Que faire ? Tirer à vue sur l’ambulance sarkozienne ou déplorer la marche du cortège batavo-corrézien... Non, le mieux est encore de ne pas s’affliger plus que de raison et de retourner la lorgnette : ô céleste grandeur de la politique française qui trouve enfin à se pencher sur le Caucase, l’une des questions les plus cruciales quant à l’avenir stratégique européen. En effet...
Petit rappel. Parmi les multiples crises auxquelles l’Europe, l’UE et le monde sont confrontés, il en est deux qui concernent l’UE au premier chef. Celle d’abord, dans laquelle elle se débat depuis plus d’un an maintenant, la crise financière, devenue crise de la dette et crise de l’euro.
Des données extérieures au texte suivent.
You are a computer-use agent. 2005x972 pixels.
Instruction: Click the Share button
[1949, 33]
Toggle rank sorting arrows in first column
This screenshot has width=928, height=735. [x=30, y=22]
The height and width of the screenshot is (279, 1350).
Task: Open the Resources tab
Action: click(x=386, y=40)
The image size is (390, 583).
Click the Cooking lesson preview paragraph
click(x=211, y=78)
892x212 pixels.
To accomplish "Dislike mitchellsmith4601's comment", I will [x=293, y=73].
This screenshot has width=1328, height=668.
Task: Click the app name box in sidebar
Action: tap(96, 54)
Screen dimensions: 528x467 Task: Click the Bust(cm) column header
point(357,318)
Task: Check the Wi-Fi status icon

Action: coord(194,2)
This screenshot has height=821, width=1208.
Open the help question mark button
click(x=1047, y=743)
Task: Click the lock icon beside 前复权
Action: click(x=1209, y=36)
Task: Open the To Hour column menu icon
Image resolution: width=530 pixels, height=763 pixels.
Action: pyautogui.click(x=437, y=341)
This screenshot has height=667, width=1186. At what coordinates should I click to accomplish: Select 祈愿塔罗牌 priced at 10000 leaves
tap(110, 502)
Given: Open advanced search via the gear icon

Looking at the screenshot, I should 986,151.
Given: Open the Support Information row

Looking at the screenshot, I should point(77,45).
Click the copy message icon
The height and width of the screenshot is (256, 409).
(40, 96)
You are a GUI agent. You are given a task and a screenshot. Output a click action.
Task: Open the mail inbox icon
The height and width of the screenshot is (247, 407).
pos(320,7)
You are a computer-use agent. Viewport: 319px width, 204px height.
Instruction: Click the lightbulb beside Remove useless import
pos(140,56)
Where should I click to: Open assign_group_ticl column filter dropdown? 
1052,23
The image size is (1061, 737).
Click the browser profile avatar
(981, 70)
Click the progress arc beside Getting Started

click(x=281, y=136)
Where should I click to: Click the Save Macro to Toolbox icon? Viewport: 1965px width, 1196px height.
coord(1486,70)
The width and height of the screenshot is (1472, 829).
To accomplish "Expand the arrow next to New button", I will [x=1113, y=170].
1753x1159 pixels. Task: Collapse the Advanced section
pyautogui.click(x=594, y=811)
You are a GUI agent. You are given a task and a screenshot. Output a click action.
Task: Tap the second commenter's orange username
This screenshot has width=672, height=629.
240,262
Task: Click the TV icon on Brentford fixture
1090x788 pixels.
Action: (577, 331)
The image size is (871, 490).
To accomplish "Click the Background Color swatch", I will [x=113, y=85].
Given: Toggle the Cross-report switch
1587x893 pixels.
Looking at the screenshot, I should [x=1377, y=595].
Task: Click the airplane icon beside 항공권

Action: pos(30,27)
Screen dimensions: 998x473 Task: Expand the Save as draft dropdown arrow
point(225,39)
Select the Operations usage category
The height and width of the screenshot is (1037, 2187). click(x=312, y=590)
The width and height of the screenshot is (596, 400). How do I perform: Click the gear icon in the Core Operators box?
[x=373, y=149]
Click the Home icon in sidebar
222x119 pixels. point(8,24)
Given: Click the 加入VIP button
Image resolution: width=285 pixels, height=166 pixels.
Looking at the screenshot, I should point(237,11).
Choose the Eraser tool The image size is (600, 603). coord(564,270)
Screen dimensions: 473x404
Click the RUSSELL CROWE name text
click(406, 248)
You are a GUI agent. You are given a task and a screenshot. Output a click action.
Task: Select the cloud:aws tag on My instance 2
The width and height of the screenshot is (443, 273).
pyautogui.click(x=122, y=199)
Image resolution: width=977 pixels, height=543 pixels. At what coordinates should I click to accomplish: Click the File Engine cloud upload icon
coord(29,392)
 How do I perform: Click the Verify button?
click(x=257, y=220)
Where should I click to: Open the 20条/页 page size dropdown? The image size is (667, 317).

Grosse d’un saut fédéral que les élites européennes savent inéluctable, sans pouvoir encore en trouver, ni les formes, ni les voies politiques, elle constitue bien légitimement l’urgence sur tous les agendas politiques continentaux.
Mais grandeur de notre époque dont les crises ne déclinent chacune qu’un pan de la désintégration d’un système global, la crise de la dette européenne a beau être tétanisante pour les opinions et les responsables politiques, elle n’en sert pas moins de rideau de fumée à une crise plus large, et sans doute plus grave encore, liée, quant à elle, à la réorganisation des rapports de puissance à l’échelle du monde.
Crise ou mutation stratégique globale, elle se situe sur l’horizon nécessaire du printemps arabe, soit l’Iran et le système de sécurité articulé autour de ce pays, de plus en plus central sur la carte d’un monde au barycentre de plus en plus asiatique.
Sur cet horizon, la concurrence est nette : pour faire simple, ce sera l’Europe ou la Russie, au mieux une entente des deux.
Pour l’Europe, il en va tout simplement de son existence stratégique dans le monde de demain et ce pour une double raison :
Nécessité de garantir la stabilité et la prospérité d’une région située à ses portes et de ne laisser à quiconque le privilège de sa faire faiseur de rois dans la zone. Pour l’Iran, l’alternative à un partenariat avec une UE acteur global est nucléaire. Or la bombe iranienne impliquerait une nucléarisation totale de la région (Turquie, Égypte, Arabie, Israël)... Au choix.
Nécessité pour l’UE de s’aménager un accès à l’Océan indien et à l’Asie centrale, via un partenariat stratégique hyper-privilégié avec l’Iran.
Or pour atteindre ces deux objectifs et relever le défi du grand changement et basculement stratégique, il faut à l’UE faciliter le démantèlement de l’axe informel Moscou – Téhéran – Damas. La repoutinisation de la Russie actuelle et de sa politique étrangère n’est d’ailleurs pas étrangère à l’émergence progressive de ce grand jeu.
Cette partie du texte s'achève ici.